Amazon folks have confirmed the shift to base solely on Fedora had nothing to do with the CentOS Stream change. With the new lifecycle of a new major version every two years, it's clear that the choice of Fedora was because they wanted to move faster than CentOS and RHEL, which have a new major version every three years. That's also why your suggestion of AL2024 being based on a RHEL clone doesn't make any sense, as that would be a regression from these changes.
On the point about AL2024, that's me making a complete hip-shoot, and based on how fast the sector changes, anything is possible. As I've said, basing on Fedora is the wisest option anyone could take at this time, but the future remains an unknown. We don't even have AL2022 in GA yet.

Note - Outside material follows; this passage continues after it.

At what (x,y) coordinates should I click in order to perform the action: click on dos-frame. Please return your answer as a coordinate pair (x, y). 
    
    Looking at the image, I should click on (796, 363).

Fedora wanting to move faster than its downstream makes total sense, and I don't believe I disputed that. But for running production systems, longer lifespans and stability usually make far more sense, and despite the fact it isn't as long as CentOS's original 10 years, the five year cycle brings it up in-line with most other major distros used in production that doesn't have commericial licensing.
As for the backporting of RHEL as the source, that's something I'll explore more and if necessary, issue amendments, since it's worth confirming for the completeness of the narrative.
Thanks for your thoughts on the subject, it's good to get perspectives from others with deep interest in the subject, mate 🙌
Sure thing, happy to provide clarity where I can.
My comment about wanting to move faster was referring to AL2022, not Fedora. Fedora moves the fastest (new version every 6 months), AL the second fastest (new version every 2 years), and CentOS/RHEL the slowest (new version every 3 years). Basically my take away was that AL wanted to move faster than the 3 year cycle that basing on RHEL gave them, which is why the Stream changes weren't a factor.